In other words, it's not just the subsides that might go away if the lawsuits prevail and states don't opt to run their own exchanges. The law's other popular features—like the availability of decent coverage to all people, regardless of pre-existing condition—would be in danger, at least in those states were conservatives were most opposed to the law. The red-blue divide, already a fact of life in health care, would get even deeper.
And for what? Nobody, not even the plaintiffs in these suits, claim that there’s something fundamentally unjust about having government help people pay for their insurance. The government subsidizes all kinds of activities, from home-buying to paying for college. Conservatives may not like these programs on policy grounds, but you don't hear them claiming it violates anybody's freedom.
At best, this is a case about how literally courts should interpret the text of a statute and how much they should defer to executive agencies in cases of ambiguity—real issues, to be sure, but ones about which nobody said a peep until long after Obamacare became law.
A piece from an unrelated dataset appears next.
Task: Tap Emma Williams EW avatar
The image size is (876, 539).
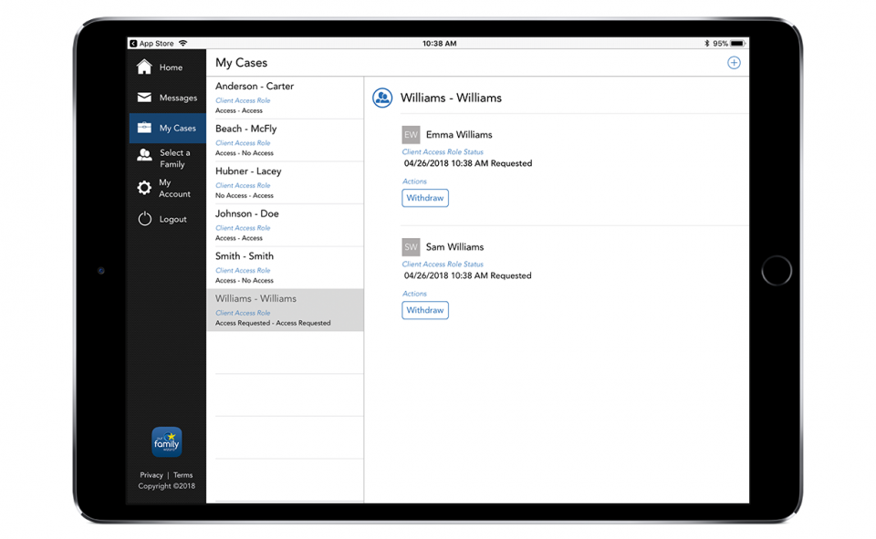Action: [411, 135]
And at worst? It’s an attempt to exploit a drafting error, the kind that happens all the time with complex legislation, in order to get one last shot at repealing a program that has already helped millions to get insurance but that drives libertarians and conservatives crazy. As Dave Weigel notes at Slate, critics like Cannon have made no secret of their desire to stop the law "by any means necessary."
Their attempt probably won’t succeed. But "probably" still isn't "definitely." It's still hard to believe.